Can AI-Generated Text Be Detected by Plagiarism Checkers?
Plagiarism concerns in regard to GenAI have been raised repeatedly, especially since models capable of synthesizing media have become publicly available. Currently, AI-written texts aren’t acknowledged as intellectual property or original writing as they draw ideas, narratives, and stylistics from other people's works.
While the plagiarism and dishonesty concerns increase rapidly — especially as a threat to academic integrity — detecting AI-written papers has become an arduous task. In 2023, OpenAI announced that it couldn’t no longer detect the writing of its own brainchild GPT-4, which led to discontinuation of their Text classifier previously available online.
There’s a split in opinion on whether the synthesized texts will be ever detectable. In this regard, a pessimistic report from Zhang et al., states that Large Language Models (LLMs) progress too fast and one day will be indistinguishable from human authors.
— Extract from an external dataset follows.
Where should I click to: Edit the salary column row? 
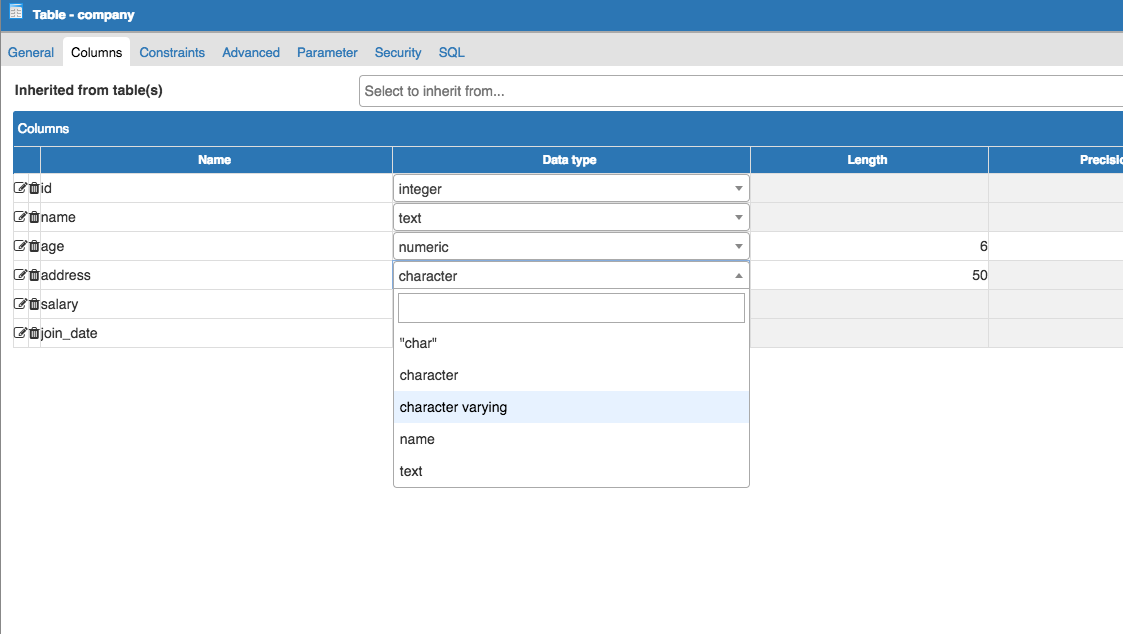tap(20, 304)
Plagiarism Checkers and AI-Content Detection: The Difference
Plagiarism checkers are tuned to detect improper usage of other authors’ writing, especially in the scientific area. This is achievable via an extensive database — including a cross-reference database — of publications, against which a text in question is matched. The checkup identifies direct plagiarism, as well more subtle cases of paraphrasing.
AI content detectors serve to expose writings generated with the help of artificial Intelligence: ChatGPT, Claude, Jasper, and others. They are trained to spot characteristics inherent to machine writing: specific word choice, unnatural syntactic structures, monotony in narrative, and so on. Although, GenAI can also copy someone else’s work without giving a proper reference.
Experiments on Plagiarism Analysis of AI-Generated Texts
An experiment saw a group of GPT-written essays on 50 topics undergoing a plagiarism check by Turnitin and iThenticate, and additionally a generated content analysis performed by GPT. The results showed that plagiarism rate was in the range from 0% to 64%.
As for the generated content detection, ChatGPT could identify AI writing instantly. However, it doesn’t prove to be a panacea at detecting synthesized content — paraphrasing with the help of such techniques as inflectional changes or functional word substitution can render a GenAI check futile.
Unintentional Plagiarism
Unintentional plagiarism can take place if a publication lacks proper review and supervision, including those from the peer specialists. Concurrently, it’s hard to say whether an author who employs GenAI plagiarizes the AI’s work or not.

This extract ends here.